Picarelli apresenta projeto para conter violência contra servidores da educação de MS

A norma estabelece medidas protetivas e procedimentos para casos de violência contra educadores servidores do quadro da Secretaria de Educação do Estado

Instituir medidas protetivas e procedimentos para os casos de violência contra servidores da Secretaria de Estado de Educação lotados nas escolas públicas estaduais, superintendências regionais de ensino e no órgão central é o objetivo do projeto de lei  do deputado Maurício Picarelli (PSDB), apresentando na sessão ordinária  desta quarta-feira (16) na Assembleia Legislativa de  Mato Grosso do Sul. O PL considera violência qualquer ação ou omissão que cause lesão corporal, dano patrimonial, dano psicológico/psiquiátrico ou morte, praticada direta ou indiretamente no exercício da profissão.
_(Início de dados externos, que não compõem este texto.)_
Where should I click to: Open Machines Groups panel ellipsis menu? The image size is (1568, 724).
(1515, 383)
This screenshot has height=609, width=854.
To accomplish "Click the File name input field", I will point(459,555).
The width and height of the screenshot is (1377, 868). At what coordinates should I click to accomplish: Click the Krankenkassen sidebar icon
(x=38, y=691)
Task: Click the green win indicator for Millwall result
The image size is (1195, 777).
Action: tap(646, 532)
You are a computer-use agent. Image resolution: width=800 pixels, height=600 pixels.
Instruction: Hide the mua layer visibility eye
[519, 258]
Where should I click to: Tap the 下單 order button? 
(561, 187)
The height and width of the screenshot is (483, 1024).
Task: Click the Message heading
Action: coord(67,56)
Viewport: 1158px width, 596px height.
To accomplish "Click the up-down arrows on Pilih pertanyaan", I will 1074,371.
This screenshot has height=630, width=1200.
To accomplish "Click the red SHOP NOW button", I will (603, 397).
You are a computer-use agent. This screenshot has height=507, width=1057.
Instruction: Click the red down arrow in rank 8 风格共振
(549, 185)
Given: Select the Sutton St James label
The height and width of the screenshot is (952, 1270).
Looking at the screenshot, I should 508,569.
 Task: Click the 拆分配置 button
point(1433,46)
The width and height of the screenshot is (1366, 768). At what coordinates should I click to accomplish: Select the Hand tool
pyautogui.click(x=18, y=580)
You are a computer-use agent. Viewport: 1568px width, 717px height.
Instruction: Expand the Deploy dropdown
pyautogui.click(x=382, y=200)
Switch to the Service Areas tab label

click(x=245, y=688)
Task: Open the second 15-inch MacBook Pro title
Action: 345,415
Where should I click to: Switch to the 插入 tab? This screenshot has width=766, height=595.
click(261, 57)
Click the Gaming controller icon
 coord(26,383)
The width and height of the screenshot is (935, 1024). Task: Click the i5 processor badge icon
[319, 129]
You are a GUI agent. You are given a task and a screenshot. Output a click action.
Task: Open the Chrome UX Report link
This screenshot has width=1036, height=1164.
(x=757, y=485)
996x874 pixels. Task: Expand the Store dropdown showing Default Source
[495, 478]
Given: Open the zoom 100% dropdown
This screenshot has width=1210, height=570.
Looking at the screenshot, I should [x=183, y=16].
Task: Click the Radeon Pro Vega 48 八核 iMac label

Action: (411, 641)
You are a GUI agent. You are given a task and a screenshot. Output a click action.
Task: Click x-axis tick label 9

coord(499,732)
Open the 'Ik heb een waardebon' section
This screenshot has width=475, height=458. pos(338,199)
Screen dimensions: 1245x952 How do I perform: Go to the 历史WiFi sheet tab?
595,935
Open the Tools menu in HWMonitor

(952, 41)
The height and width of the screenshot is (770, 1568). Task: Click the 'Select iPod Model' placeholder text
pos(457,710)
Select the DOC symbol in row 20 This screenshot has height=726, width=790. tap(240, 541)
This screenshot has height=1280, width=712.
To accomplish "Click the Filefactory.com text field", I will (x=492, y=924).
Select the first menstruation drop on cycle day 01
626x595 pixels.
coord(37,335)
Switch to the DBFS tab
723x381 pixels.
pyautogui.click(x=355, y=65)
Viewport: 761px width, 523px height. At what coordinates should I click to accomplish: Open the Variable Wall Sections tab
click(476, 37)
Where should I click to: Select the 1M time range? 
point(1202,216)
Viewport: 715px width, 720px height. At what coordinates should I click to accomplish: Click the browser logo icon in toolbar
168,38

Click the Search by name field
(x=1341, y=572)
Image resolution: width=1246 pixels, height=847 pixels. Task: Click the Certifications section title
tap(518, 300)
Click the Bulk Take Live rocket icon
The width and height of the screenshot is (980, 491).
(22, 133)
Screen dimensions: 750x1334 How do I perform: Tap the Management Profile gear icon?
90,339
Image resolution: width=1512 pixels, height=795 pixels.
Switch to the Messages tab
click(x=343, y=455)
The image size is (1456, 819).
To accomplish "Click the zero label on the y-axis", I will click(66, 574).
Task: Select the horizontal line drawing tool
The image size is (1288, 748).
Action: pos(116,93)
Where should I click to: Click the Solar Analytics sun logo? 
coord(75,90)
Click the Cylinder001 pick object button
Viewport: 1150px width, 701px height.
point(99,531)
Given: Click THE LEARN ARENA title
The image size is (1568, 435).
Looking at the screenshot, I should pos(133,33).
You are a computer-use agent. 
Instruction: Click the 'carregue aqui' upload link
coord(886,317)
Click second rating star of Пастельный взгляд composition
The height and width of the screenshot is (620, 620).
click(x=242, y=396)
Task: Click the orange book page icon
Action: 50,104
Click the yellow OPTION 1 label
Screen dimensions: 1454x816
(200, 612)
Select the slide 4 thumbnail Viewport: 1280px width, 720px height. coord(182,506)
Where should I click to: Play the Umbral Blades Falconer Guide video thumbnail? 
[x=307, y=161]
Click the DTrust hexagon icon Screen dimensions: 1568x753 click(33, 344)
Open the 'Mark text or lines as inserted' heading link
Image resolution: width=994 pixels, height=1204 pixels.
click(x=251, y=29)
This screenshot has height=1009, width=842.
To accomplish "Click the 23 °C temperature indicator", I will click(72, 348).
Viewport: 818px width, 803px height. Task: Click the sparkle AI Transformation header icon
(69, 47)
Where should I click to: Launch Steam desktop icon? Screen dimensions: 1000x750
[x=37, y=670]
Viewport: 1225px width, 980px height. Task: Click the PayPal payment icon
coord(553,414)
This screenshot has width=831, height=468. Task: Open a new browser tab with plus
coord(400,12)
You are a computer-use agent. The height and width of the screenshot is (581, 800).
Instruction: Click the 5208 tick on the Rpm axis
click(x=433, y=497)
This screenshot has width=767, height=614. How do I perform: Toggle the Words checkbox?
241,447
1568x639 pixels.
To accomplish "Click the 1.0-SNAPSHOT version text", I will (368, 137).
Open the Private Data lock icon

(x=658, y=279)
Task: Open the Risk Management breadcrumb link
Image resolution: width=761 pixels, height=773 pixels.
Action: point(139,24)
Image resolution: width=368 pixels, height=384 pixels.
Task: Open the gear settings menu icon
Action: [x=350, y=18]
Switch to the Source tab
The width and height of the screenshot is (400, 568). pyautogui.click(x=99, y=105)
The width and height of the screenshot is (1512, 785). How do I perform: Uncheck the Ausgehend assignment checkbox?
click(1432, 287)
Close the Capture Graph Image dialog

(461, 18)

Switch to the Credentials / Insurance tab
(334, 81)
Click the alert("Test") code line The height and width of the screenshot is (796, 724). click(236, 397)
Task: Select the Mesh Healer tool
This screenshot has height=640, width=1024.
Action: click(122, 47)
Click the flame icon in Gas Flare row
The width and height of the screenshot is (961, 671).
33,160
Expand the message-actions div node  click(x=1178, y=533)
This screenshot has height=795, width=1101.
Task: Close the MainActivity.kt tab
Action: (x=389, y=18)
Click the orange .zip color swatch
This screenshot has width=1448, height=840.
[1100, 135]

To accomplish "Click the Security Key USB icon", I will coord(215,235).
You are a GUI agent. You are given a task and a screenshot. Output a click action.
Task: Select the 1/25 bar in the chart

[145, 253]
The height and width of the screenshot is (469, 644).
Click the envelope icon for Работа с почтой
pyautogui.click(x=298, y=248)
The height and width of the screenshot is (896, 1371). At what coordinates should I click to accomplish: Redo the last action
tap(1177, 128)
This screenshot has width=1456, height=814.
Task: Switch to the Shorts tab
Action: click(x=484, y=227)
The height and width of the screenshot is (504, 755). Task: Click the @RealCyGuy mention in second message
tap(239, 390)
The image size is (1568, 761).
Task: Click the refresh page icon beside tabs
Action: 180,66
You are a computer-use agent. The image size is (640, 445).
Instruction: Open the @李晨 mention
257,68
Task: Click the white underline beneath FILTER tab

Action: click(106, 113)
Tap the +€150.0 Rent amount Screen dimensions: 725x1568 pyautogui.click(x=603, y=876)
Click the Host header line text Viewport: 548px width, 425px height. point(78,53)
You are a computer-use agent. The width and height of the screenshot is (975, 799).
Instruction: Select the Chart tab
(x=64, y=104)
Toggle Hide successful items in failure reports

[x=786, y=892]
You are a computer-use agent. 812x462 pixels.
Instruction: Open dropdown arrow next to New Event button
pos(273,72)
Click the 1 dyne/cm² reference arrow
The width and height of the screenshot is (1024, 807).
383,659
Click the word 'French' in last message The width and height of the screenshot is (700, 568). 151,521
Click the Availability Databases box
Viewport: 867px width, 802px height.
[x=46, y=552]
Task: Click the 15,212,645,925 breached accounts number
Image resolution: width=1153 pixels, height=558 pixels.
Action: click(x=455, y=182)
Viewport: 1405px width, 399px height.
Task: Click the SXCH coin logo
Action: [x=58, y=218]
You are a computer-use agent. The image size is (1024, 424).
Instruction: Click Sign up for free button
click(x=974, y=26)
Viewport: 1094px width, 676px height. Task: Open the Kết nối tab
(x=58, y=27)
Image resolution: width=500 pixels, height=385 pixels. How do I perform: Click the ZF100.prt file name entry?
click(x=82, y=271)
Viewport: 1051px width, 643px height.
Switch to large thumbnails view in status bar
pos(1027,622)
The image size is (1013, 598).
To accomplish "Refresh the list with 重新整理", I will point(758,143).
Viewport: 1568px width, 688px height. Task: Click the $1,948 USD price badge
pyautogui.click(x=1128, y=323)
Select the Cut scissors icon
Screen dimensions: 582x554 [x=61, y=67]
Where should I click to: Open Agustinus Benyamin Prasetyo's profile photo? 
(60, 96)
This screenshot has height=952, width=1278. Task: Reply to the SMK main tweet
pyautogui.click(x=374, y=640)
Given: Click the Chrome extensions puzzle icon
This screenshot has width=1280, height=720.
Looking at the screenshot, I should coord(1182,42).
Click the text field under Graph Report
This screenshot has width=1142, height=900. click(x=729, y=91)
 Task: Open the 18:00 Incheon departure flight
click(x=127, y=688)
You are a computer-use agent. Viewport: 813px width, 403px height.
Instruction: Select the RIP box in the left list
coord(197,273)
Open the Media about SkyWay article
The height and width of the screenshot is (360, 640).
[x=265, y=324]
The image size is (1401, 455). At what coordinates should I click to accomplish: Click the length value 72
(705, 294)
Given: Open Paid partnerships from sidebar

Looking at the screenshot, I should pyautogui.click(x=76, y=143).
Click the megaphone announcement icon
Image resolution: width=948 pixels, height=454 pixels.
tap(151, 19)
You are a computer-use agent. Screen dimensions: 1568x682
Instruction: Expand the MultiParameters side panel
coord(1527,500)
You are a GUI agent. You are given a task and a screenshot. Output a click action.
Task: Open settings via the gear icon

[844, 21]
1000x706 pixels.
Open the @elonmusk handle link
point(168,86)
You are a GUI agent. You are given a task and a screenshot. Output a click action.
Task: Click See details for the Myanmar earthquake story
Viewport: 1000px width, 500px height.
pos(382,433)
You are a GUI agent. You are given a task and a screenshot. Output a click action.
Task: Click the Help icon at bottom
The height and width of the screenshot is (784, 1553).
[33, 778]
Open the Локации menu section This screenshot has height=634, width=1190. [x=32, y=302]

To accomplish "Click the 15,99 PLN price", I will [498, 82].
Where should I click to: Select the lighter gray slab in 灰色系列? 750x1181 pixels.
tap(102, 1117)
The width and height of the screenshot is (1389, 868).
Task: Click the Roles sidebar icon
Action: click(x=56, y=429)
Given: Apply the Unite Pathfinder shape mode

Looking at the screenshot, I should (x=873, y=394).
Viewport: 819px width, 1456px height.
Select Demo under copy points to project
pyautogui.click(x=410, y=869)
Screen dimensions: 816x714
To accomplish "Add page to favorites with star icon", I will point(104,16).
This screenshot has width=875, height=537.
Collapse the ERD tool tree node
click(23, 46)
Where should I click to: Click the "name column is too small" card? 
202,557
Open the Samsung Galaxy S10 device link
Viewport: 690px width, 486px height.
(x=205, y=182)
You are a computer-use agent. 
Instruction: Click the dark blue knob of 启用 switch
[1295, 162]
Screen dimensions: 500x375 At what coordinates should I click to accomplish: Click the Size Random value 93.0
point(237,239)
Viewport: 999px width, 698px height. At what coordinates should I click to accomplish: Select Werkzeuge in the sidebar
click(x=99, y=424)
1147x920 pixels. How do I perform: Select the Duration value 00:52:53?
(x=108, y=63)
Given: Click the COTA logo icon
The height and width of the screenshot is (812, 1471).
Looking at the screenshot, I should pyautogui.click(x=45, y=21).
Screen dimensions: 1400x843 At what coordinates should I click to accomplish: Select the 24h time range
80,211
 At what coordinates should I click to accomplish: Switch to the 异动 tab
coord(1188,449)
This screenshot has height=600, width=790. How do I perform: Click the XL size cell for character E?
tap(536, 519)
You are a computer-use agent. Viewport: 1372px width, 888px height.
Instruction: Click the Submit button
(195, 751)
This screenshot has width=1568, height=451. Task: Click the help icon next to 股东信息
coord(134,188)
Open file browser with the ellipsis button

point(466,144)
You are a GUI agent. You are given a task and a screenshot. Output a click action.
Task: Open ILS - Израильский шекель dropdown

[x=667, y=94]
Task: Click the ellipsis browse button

A ameaça à integridade física e patrimonial do servidor também está listada como violência.

Picarelli explica que  para prevenir e combater essas práticas, o projeto propõe, entre outras medidas, a realização de seminários, palestras e debates sobre o tema, com a participação de alunos, funcionários e comunidade escolar; a criação de equipe multidisciplinar nas superintendências regionais de ensino para mediação de conflitos no âmbito das escolas estaduais e acompanhamento da vítima no ambiente escolar; criação e manutenção de protocolo on-line para registro da agressão ou ameaça de agressão, com fácil acesso e uso e com ampla divulgação, nas escolas e nas superintendências regionais de ensino. Além disso, estão previstas ainda medidas para afastar o agressor do convívio com a vítima e licenças para tratamento de saúde se a agressão gerar incapacidade para o trabalho.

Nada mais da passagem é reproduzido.